--- READING TEXT ---
========================================

A project headed by a University of Guelph graduate student has received three innovation awards.
The Lucky Iron Fish Project, headed by biomedical science PhD student Gavin Armstrong, won silver at the April 23 Edison Awards in New York City. The honour is named for the inventor Thomas Edison.
On April 16, the Lucky Iron Fish made the “best in the world” list of the non-profit group B Lab, and in March it was recognized by former U.S. president Bill Clinton for the second year in a row.
“The amount of recognition and support the Lucky Iron Fish is generating around the world is truly astounding,” Armstrong said. “It proves that sometimes it is the simplest solutions that will solve some of the world’s most challenging problems.”
The “fish” is a palm-sized chunk of iron placed into water being sterilized or used to prepare food; boiling adds iron to the food and water. It can help provide about 75 per cent of daily iron requirements and increase the body’s iron stores.
The project is intended to combat life-threatening anemia in developing countries. Armstrong is commercializing the technology, which was developed by former Guelph graduate student Christopher Charles.

========================================

--- PROVIDED DATA ---
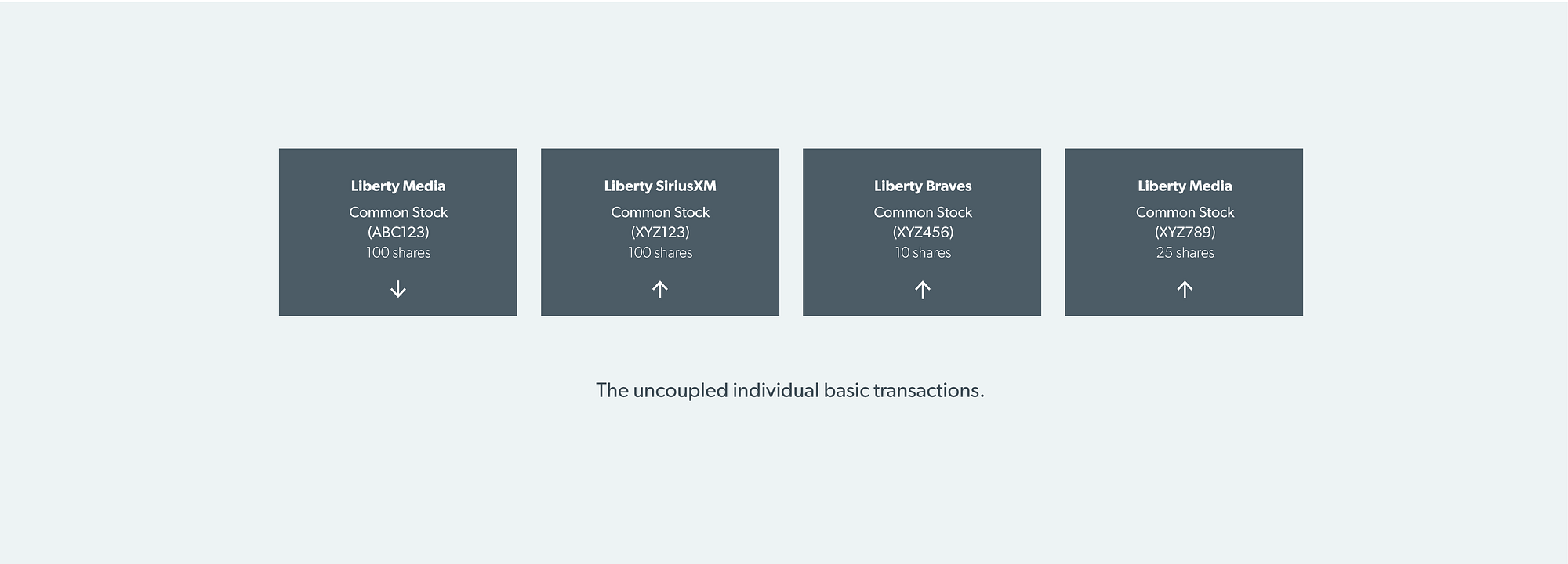
Task: Click the 100 shares text on ABC123 card
Action: tap(398, 253)
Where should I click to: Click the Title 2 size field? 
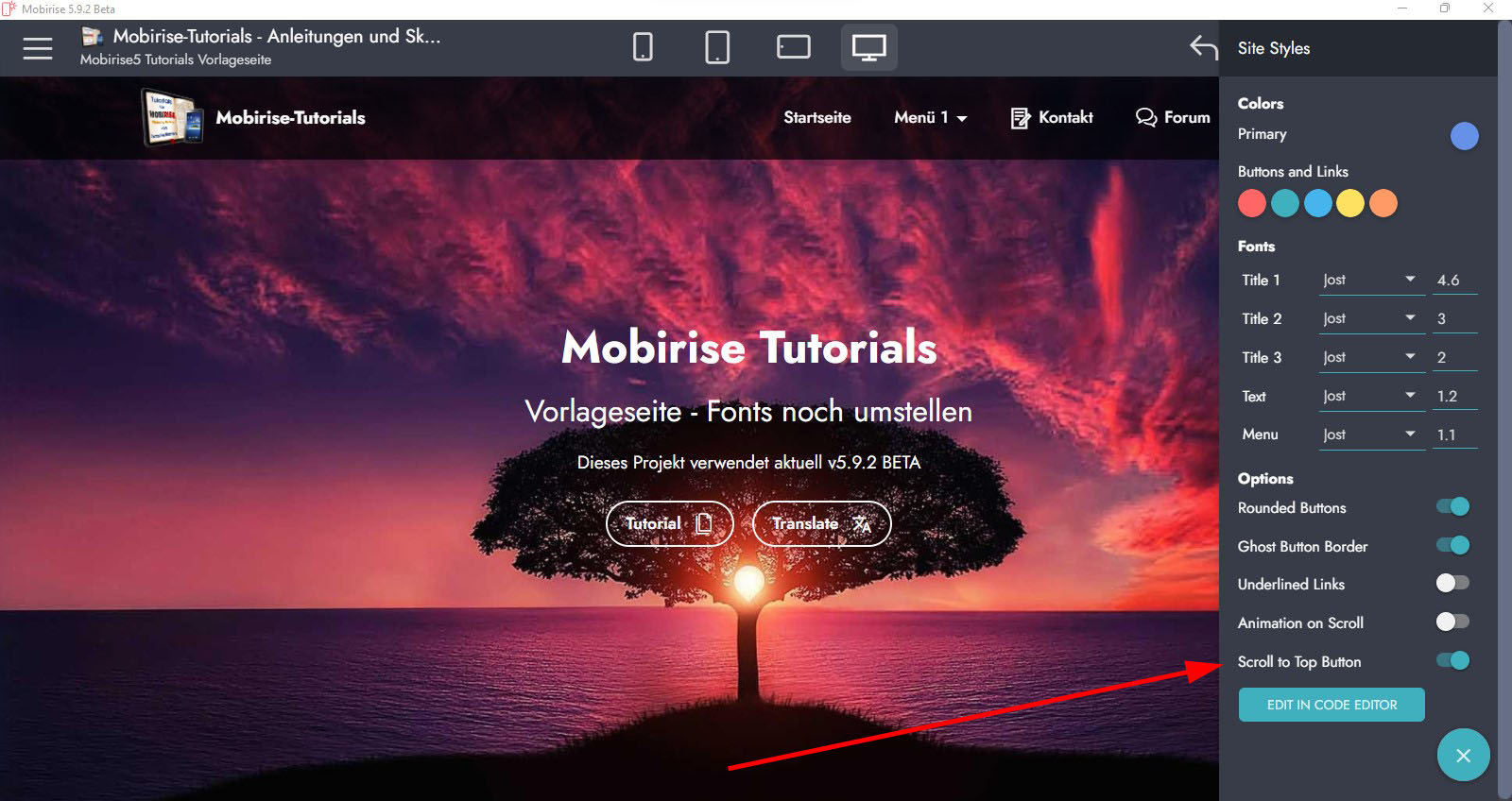click(x=1455, y=318)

========================================

--- EXERCISES TO COMPLETE ---
[a] Name every person mentioned in the article on the Lucky Iron Fish.
[b] For each statement, say whether it agrees with the article on the Lucky Iron Fish, and quote the words that decide it: (i) The Lucky Iron Fish Project won gold at the Edison Awards. (ii) The fish can help provide about 75 per cent of daily iron requirements. (iii) Gavin Armstrong developed the Lucky Iron Fish technology.
[c] Continue the article on the Lucky Iron Fish from its last sentence.

--- RESPONSES IN ORDER ---
[a] Gavin Armstrong, Thomas Edison, Bill Clinton, Christopher Charles

[b]
(i) No: "won silver at the April 23 Edison Awards in New York City"
(ii) Yes: "It can help provide about 75 per cent of daily iron requirements"
(iii) No: "which was developed by former Guelph graduate student Christopher Charles"

[c]
“These awards help validate that we are living up to our mission of improving both the health and the wealth of the communities we are involved in,” Armstrong said.
The Edison Awards are considered among the highest accolades a company can receive for innovation and business, according to a news release. Winners are selected by more than 3,000 business executives, academics and leaders in product development, design, engineering, science and medicine.
The B Lab listing recognizes top businesses for social and environmental impact.
The Lucky Iron Fish was recognized at the 8th annual Clinton Global Initiative University in March for changing the world through innovative technology.